-- WRITTEN TASK --
Reproduce each of the following items verbatim.

Stored items
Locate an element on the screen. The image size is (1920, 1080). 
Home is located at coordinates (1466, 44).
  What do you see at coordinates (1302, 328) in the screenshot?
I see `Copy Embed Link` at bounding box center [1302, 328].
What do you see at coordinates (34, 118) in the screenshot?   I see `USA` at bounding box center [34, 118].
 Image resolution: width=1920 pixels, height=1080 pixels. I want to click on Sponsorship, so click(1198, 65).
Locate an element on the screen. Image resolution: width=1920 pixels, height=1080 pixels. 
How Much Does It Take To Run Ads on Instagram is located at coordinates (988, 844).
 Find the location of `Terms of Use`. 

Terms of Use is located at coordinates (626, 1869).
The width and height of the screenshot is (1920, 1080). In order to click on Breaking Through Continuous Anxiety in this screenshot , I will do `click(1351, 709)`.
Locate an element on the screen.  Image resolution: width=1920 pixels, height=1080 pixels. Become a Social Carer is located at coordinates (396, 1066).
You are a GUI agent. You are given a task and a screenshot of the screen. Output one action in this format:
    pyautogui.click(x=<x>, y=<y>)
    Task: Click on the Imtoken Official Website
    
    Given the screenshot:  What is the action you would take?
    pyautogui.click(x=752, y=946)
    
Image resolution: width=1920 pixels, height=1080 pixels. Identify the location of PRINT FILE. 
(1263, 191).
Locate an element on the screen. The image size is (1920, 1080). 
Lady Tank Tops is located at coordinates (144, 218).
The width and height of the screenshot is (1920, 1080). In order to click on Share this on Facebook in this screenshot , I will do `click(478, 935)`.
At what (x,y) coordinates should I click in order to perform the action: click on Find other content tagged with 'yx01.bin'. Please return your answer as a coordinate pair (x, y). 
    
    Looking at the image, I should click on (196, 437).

-- PROBLEM SOLUTION --
Locate an element on the screen. The image size is (1920, 1080). 
Home is located at coordinates (1466, 44).
  What do you see at coordinates (1302, 328) in the screenshot?
I see `Copy Embed Link` at bounding box center [1302, 328].
What do you see at coordinates (34, 118) in the screenshot?   I see `USA` at bounding box center [34, 118].
 Image resolution: width=1920 pixels, height=1080 pixels. I want to click on Sponsorship, so click(1198, 65).
Locate an element on the screen. Image resolution: width=1920 pixels, height=1080 pixels. 
How Much Does It Take To Run Ads on Instagram is located at coordinates (988, 844).
 Find the location of `Terms of Use`. 

Terms of Use is located at coordinates (626, 1869).
The width and height of the screenshot is (1920, 1080). In order to click on Breaking Through Continuous Anxiety in this screenshot , I will do `click(1351, 709)`.
Locate an element on the screen.  Image resolution: width=1920 pixels, height=1080 pixels. Become a Social Carer is located at coordinates (396, 1066).
You are a GUI agent. You are given a task and a screenshot of the screen. Output one action in this format:
    pyautogui.click(x=<x>, y=<y>)
    Task: Click on the Imtoken Official Website
    
    Given the screenshot:  What is the action you would take?
    pyautogui.click(x=752, y=946)
    
Image resolution: width=1920 pixels, height=1080 pixels. Identify the location of PRINT FILE. 
(1263, 191).
Locate an element on the screen. The image size is (1920, 1080). 
Lady Tank Tops is located at coordinates (144, 218).
The width and height of the screenshot is (1920, 1080). In order to click on Share this on Facebook in this screenshot , I will do `click(478, 935)`.
At what (x,y) coordinates should I click in order to perform the action: click on Find other content tagged with 'yx01.bin'. Please return your answer as a coordinate pair (x, y). 
    
    Looking at the image, I should click on (196, 437).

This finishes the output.